WORK TO BE COMPLETED: Find the line that contains "The image size is (662, 418)." in the records below, then repeat exactly that line and each one after it, leaving pictures out.

** Opening DATA RECORDS block **

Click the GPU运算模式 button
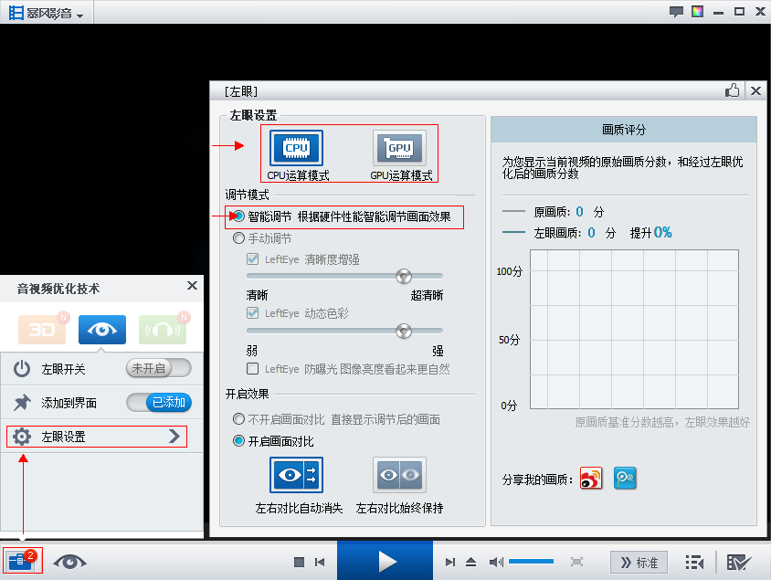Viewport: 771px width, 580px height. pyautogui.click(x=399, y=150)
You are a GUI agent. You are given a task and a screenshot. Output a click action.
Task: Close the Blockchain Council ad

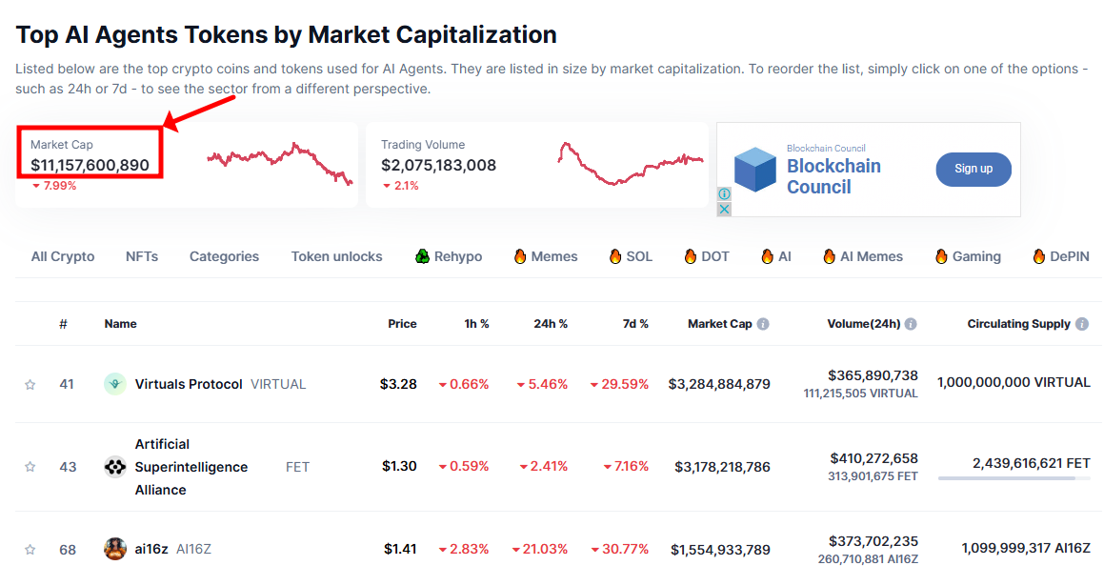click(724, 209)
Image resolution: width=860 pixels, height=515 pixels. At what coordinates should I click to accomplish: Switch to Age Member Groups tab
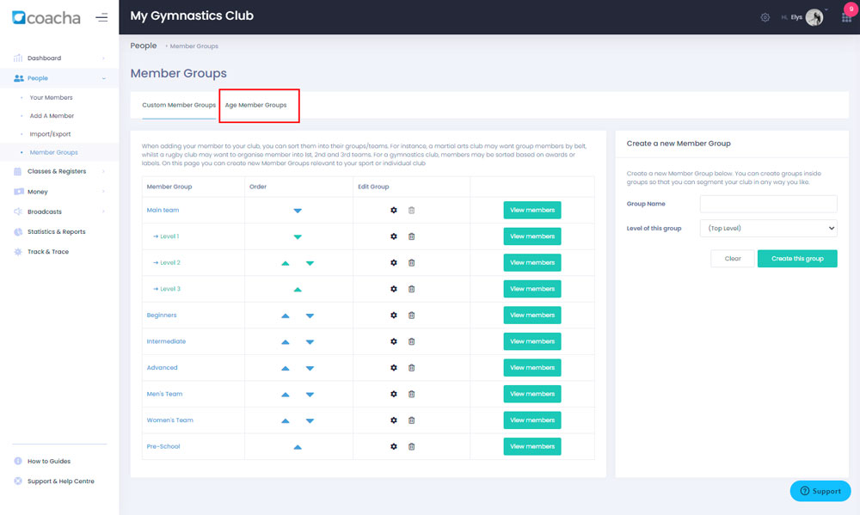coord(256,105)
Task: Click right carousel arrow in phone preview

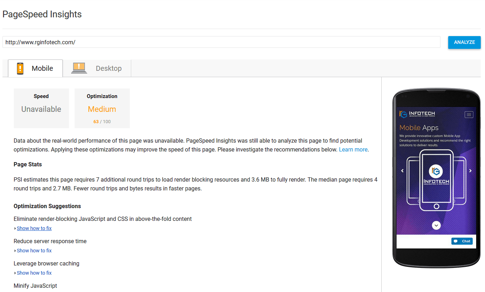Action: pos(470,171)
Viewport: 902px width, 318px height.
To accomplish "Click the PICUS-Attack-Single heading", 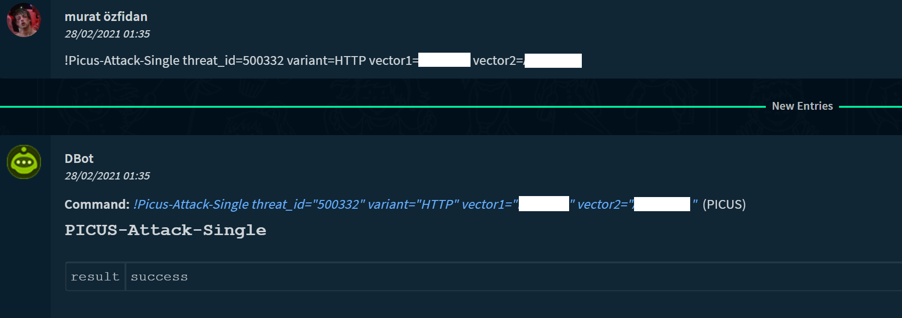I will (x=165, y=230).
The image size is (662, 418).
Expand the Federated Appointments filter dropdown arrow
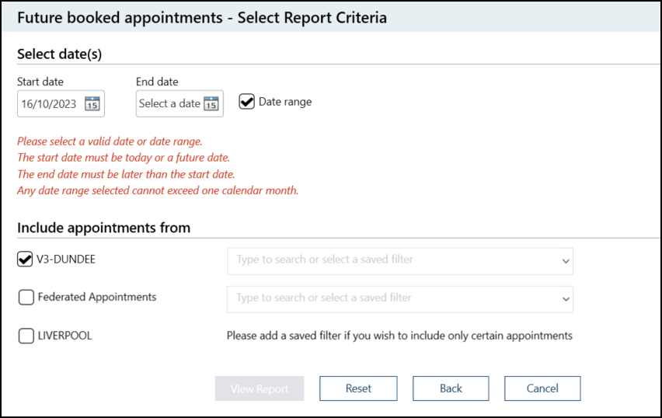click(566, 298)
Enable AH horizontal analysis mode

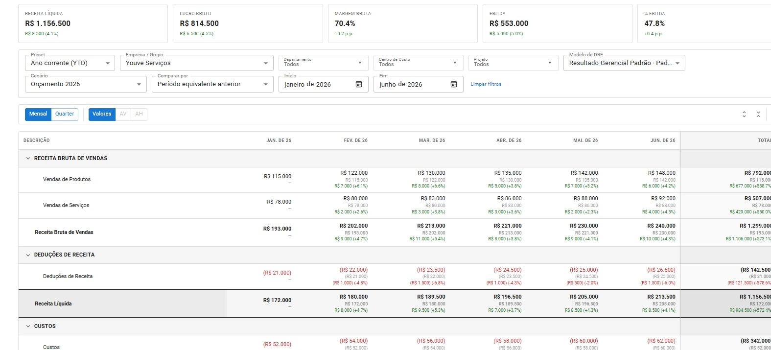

** Closing DATA RECORDS block **

TASK OUTPUT:
The image size is (662, 418).
Expand the Federated Appointments filter dropdown arrow
click(566, 298)
Enable AH horizontal analysis mode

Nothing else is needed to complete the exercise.